◆ PROBLEM DESCRIPTION ◆
Copy the items from the line with "Select the Data Files document icon" to the line with "[x=378, y=103]", leaving out the pictures.

◆ RECORD LIST ◆
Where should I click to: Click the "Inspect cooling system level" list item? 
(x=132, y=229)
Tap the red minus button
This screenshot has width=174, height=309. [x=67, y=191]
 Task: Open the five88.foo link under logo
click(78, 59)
---
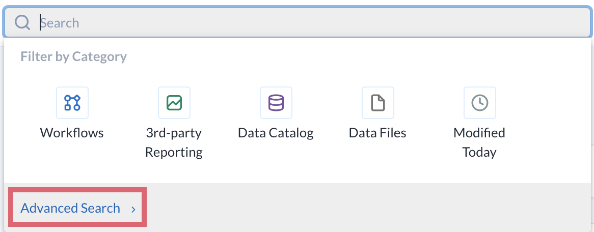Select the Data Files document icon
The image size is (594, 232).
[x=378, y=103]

◆ COMPLETE OUTPUT ◆
Select the Data Files document icon
The image size is (594, 232).
[x=378, y=103]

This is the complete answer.